Jumping on the clozapine bandwagon

I am reading more and more media reports extolling the virtues of clozapine as an effective antipsychotic. Clozapine has been around for years, since the 1970s in Europe and the 1990s in North America. It is the first of the second generation of atypical antipsychotics and has been described as the treatment of last resort for people who have not shown improvement on other antipsychotics. The fact that it is off-patent is one reason why it is not more widely used, but only one reason.

Anybody thinking of taking clozapine should think twice before doing so. Begin by resisting the label of “treatment resistant” that is probably being directed at your relative. Treatment resistant simply means that medical science hasn’t found out what your relative’s problem is, but by golly, they are going to get a drug for whatever ails them, anyway. If your relative’s problem is psychospiritual, which I suspect in most cases it is, then no drug is going to fix a mind that is “on strike.” (John Nash’s words, not mine.)

Antipsychotics, whether first or second generation, don’t make anybody well, they simply repress the more outward signs of psychosis, and very often they even fail to do that.

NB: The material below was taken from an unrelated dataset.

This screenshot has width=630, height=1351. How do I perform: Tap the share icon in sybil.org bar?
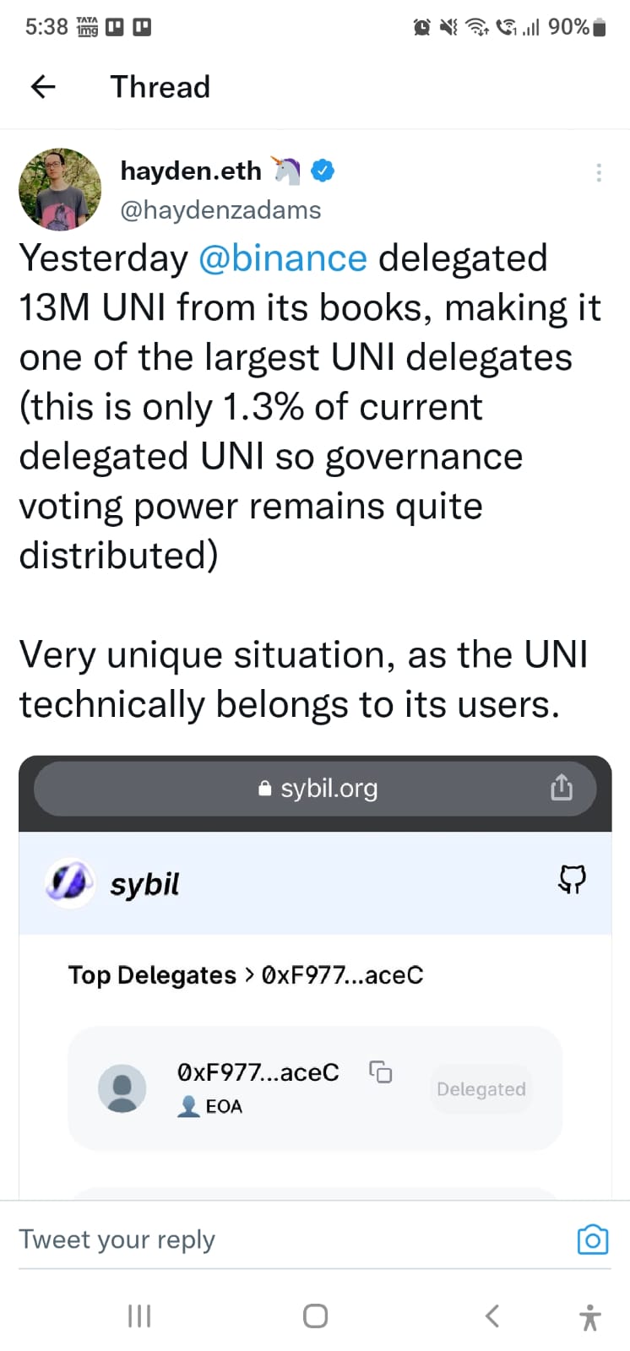click(562, 787)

In my experience with Chris, clozapine was no more effective than any of the others, it is much harder to withdraw from, and then there is need for regular blood testing to avoid a potentially fatal condition called agranulocytosis, which involves the white blood cell count.

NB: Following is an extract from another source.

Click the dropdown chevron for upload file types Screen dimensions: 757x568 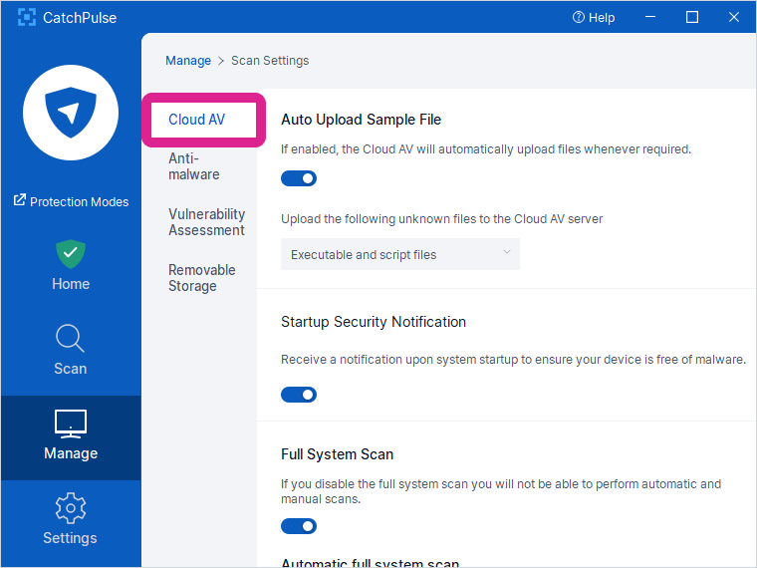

I am always heartened when I hear that people have managed to get off clozapine, even after many years.

A short history of antipsychotics

Dr. Abram Hoffer has much to say on what happened to mental illness after the introduction of atypical antipsychotics in the 1970s. Atypical antipsychotics are the second-generation antipsychotics, which have fewer side effects than the first-generation “typical” antipsychotics introduced in the 1950s. The second-generation antipsychotics are tranquilizers that still produce side effects. With the second-generation drugs, people were fit enough to leave the hospital but not fit enough to hold down jobs. Psychiatric hospitals emptied, but the streets filled up with people unable to manage their medications or who preferred a life unmedicated to a life and and spirit controlled by medication.

Dr. Hoffer writes: “I am pleased with my medical colleagues who are quickly moving into this modern paradigm (megavitamin therapy), and am very frustrated by the massive inertia of my psychiatric colleagues who are still waiting for the Holy Grail, that new tranquilizer which appears every year, which will do for schizophrenia what insulin does for diabetes. The number of homeless chronic schizophrenics in the streets of all large American and Canadian cities is evidence of their inability to do more for them than we could do in 1950 before we had any tranquilizers. But at least then we had hospitals which provided shelter and food and some care. Today the downtown slums have become the surrogate mental hospital beds for the chronic patients whose treatment has been wholly tranquilizers.”

In the United States, a 1951 amendment to the 1938 Food, Drug, and Cosmetic Act meant that all the new drugs produced after World War II, which included second-generation antipsychotics, as well as antidepressants and antibiotics, could only be issued by prescription.When medication became the new Holy Grail, megavitamin therapy was tossed out. It lived on in communities of adherents here and there, but their voices were drowned over the next few decades as the number of antipsychotics on the market proliferated.